Alanis, au contraire d’une majorité de ses confrères d’UC, s’est illustré dans divers sous-genres de musique électronique à travers sa longue carrière, et le maxi Floor Essentials Vol.1 d’où est extrait « Steam Roller » compte à lui seul un morceau de hard house décérébrée – que vous pouvez écouter ci-dessus –, un excellent morceau downtempo-mais-dur, un track techno pas super inspiré et une abomination hardtek manifestement produite par un autre mec nommé Halo Varga. On a donc affaire à un « touche-à-tout » du hood, dont je peux vous recommander au moins la première page de ses sorties listées sur Discogs. Dernièrement, Alanis sortait des maxis de techno impersonnelle bien glauques, destinés aux quadragénaires de la taz nation.

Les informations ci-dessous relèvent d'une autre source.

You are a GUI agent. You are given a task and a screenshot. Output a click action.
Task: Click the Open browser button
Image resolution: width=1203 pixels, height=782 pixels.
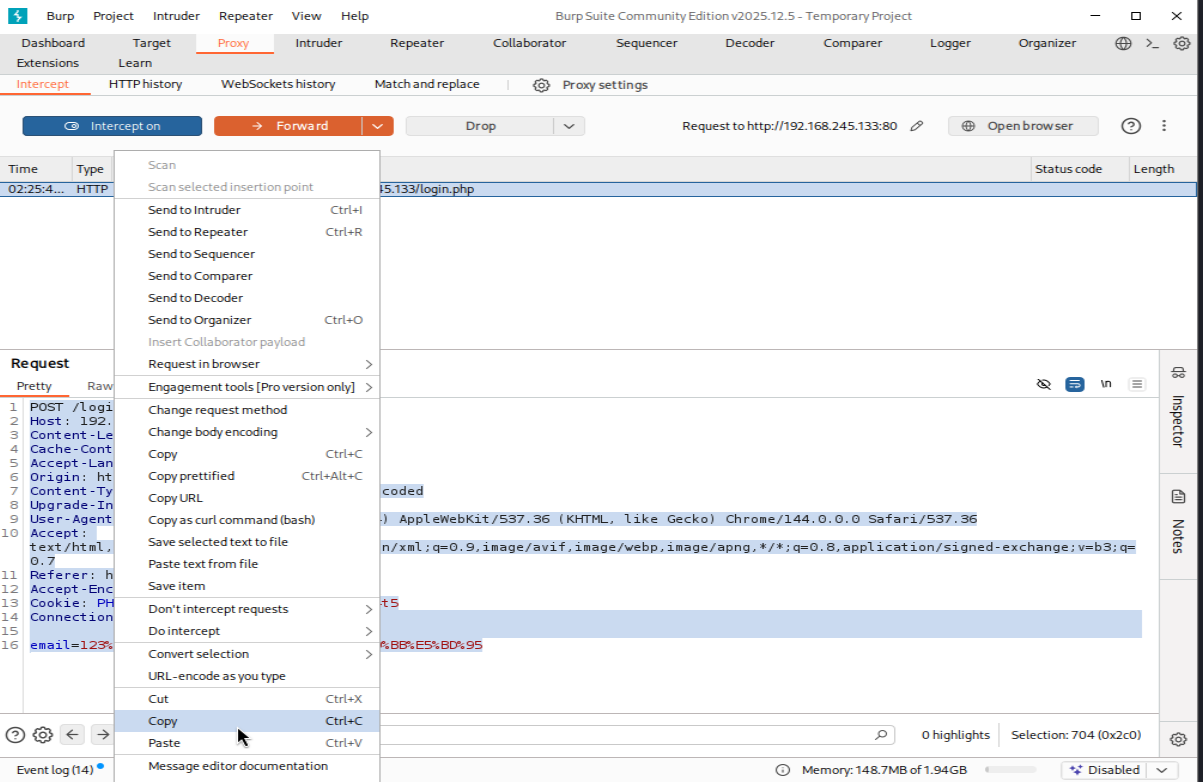(1023, 126)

Preuve de l’œuvre liquide et toujours changeante des producteurs de Chicago house, L&B Project était un duo composé de Terry Baldwin, producteur afro-américain plus connu en tant que « Housemaster » Baldwin et auteur de tracks jackin’ house tout à fait traditionnels à la fin des années 1980, et de William LaTour, sympathique rustaud blanc s’étant fait notamment remarquer, au même moment, pour avoir écrit et interprété un morceau de house-pop sexy particulièrement explicite sur la bande originale du Basic Instinct de Paul Verhoeven : le fameux « Blue », par ailleurs un classique de DJ Sex Toy. Ici toutefois, pas de ligne acide respectable ni de propositions suaves chuchotées à demi-mot, mais un gros coup de barre à mine certifié Chicago Cubs, soit tout ce qu’il y a de plus terre à terre avec, clou de spectacle grand-guignolesque, un vocal hystérique par-dessus.
DJ Kevin Hasltead – Hands in Da Air
Légende de l’Illinois décédée en 2008, Kevin Halstead aka Dance Works! incarne ce que la hard house peut être lorsqu’on la pousse dans ses retranchements les plus bro. Je dis ça bien entendu parce qu’il est Blanc et que c’est une vanne facile à même de faire rire le plus grand nombre sans embarrasser quiconque, mais aussi parce qu’il faut bien reconnaître sa patte bien épaisse (même pour un style de musique déjà très consistant), parfois presque ouvertement gabber – on peut d’ailleurs voir certaines similitudes entre les deux styles, notamment dans les kicks. Ça groove, certes, mais on est clairement dans un face-à-face direct avec la viande de bœuf. Cependant, même, avec son physique de running back et ses drums ultraviolents, Halstead arrivait à imprimer un sentiment de plaisir collectif à travers ses morceaux, dans une logique de dépense physique virile, presque « sports co », voire militaire. Ça transpirait sévère, ça puait même un peu, mais en accord avec la sincérité hard house ça restait toujours 100% POSITIF.